■ ARTICLE
Sep-17-03  Shadout Mapes: Wow, I always heard Kotov was a major grandmaster, but Keres simply tore him to shreds. Is there anything wrong with 9...Nxh5?
Jan-30-04  Dick Brain: <Honza> it certainly was a nice game. It's the first game given in Vukovic's "art of attack in chess". And a very original opening to say the least. It seems pretty impossible that 10 Nxe6 could have been home preparation.

<Shadow Mapes> As far as I know 9. Bh5 was played in only one other international game, Peretz - Saidy, in 1969. Saidy played 9... g6 and got a perfectly satisfactory game until he hung a rook a few moves later like a complete patzer.

Sep-28-04  zhentil: i think the reason he avoided nxh5 is that white, after qxh5, is already threatening nxe6. after qxh5 g6, white goes qh4 and the weak dark squares, along with white's pressure along the h4-d8 diagonal, leave black in a bad way.
Oct-18-04  RonB52734: <D.Brain> In my version (a 2003 reprint edited by John Nunn) this is the 4th full game given in the book, and I'm just reading your kibitzes before playing through it for the first time.

I gather that the "games like this one" feature only picks up at move 7. For this game, it's interesting to note that of the 14 "similar" games, Kotov was black in 10 of them (+1 -2 =7).

■ DATA SHOWN
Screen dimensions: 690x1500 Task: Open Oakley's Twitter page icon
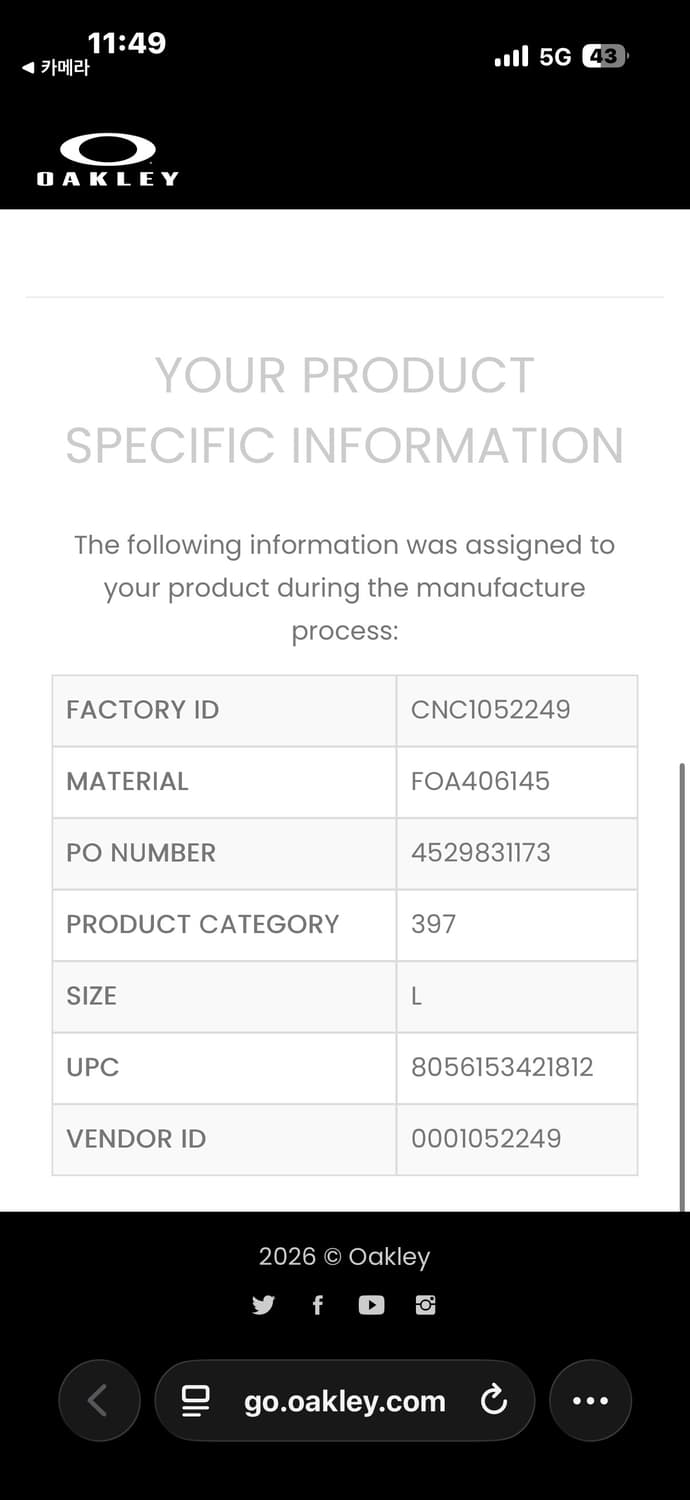[263, 1305]
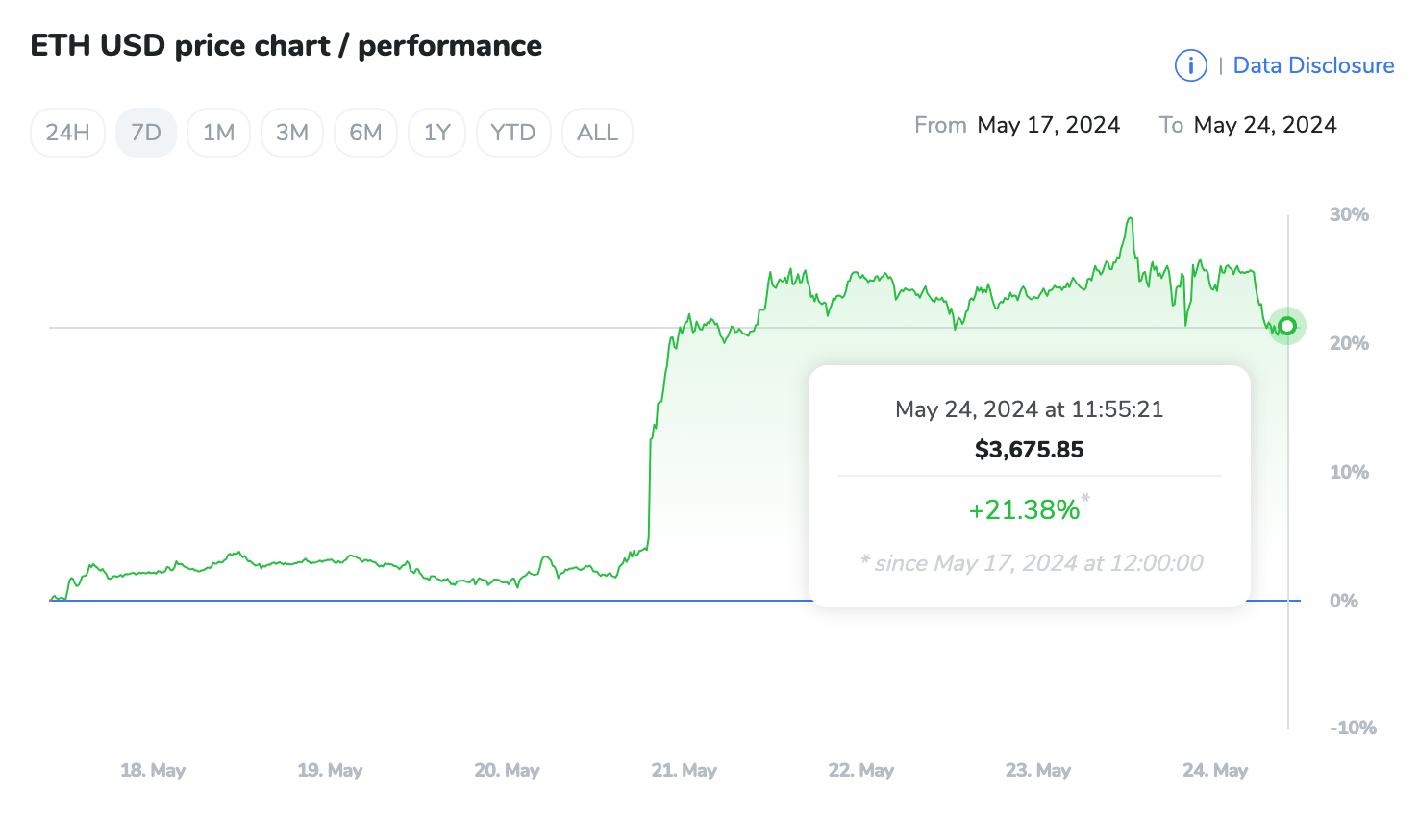Viewport: 1419px width, 840px height.
Task: Click the 18. May axis label
Action: [x=153, y=770]
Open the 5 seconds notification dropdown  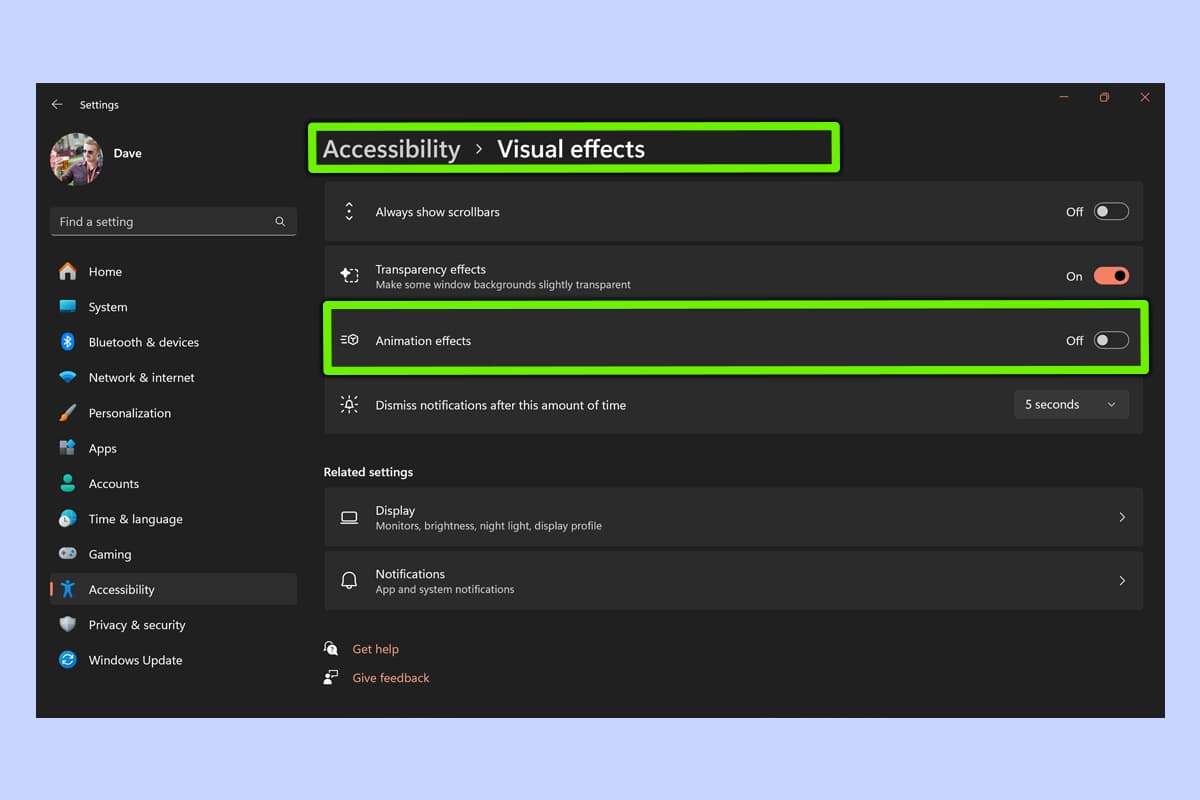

■ TASKS TO COMPLETE
**1.** According to the chess comments, in what year was the game Peretz - Saidy played?
**2.** Repeat the part of the chess comments that opens with the words containing "Sep-28-04  zhentil: i think" and closes with "in a bad way.".

■ RESULTS FOR EACH TASK
**1.** 1969

**2.**
Sep-28-04  zhentil: i think the reason he avoided nxh5 is that white, after qxh5, is already threatening nxe6. after qxh5 g6, white goes qh4 and the weak dark squares, along with white's pressure along the h4-d8 diagonal, leave black in a bad way.